Exercise brief - From the line containing "Viewport: 950px width, 693px" through the last line of the records below, output every line exactly as it appears, but leave out the pictures.

Information provided -
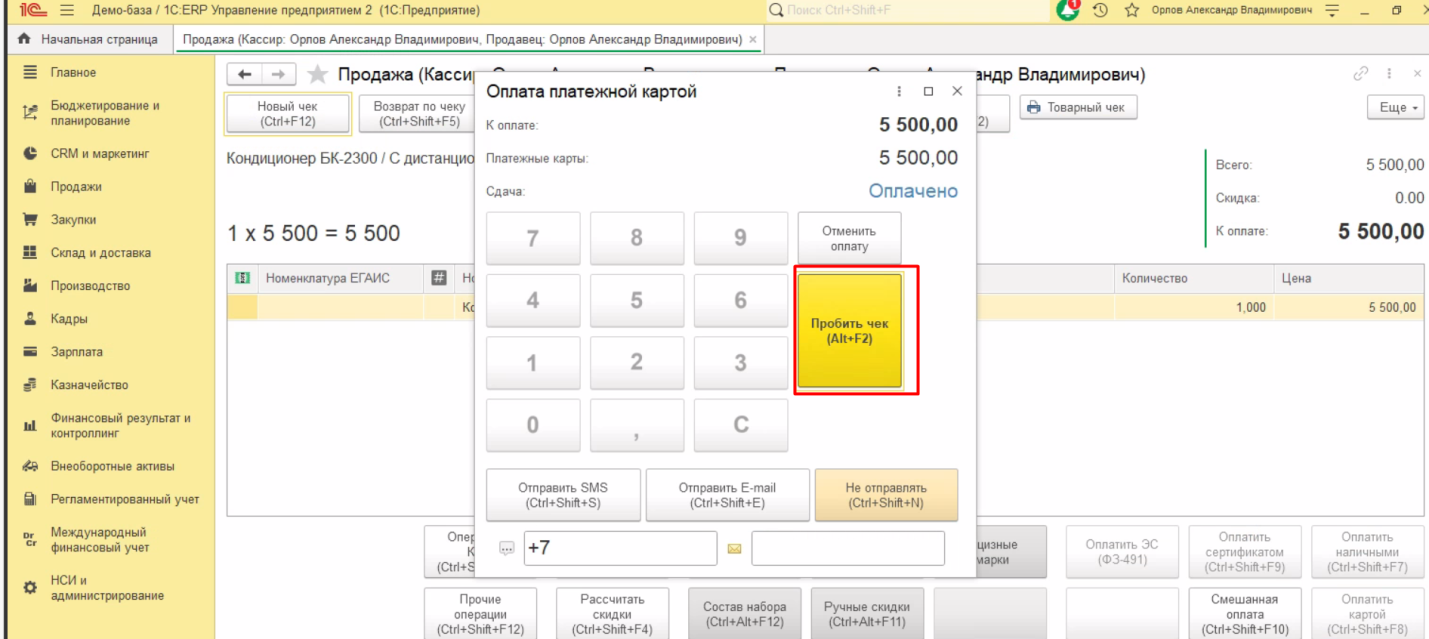The image size is (1429, 639).
Task: Click the back navigation arrow
Action: pyautogui.click(x=244, y=75)
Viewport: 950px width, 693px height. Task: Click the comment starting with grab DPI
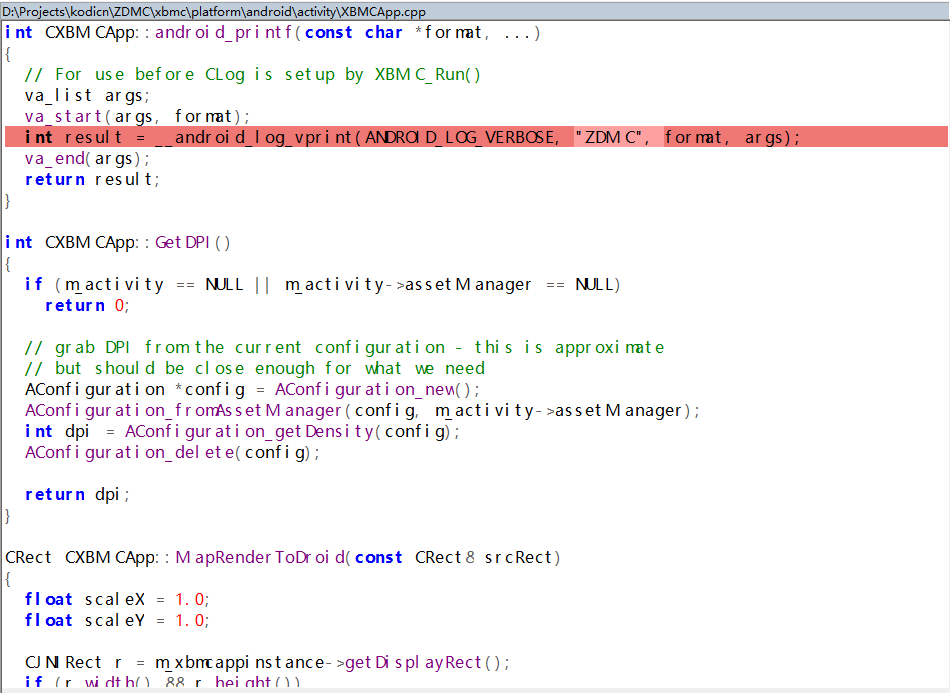344,347
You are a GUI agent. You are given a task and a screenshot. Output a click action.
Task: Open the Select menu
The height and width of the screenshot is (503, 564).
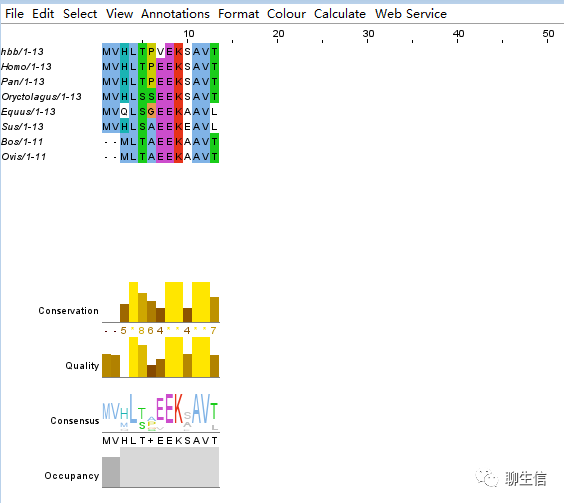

Solved problem -
Viewport: 950px width, 693px height. Task: Click the comment starting with grab DPI
344,347
You are a GUI agent. You are given a task and a screenshot. Output a click action.
Task: Open the Select menu
The height and width of the screenshot is (503, 564).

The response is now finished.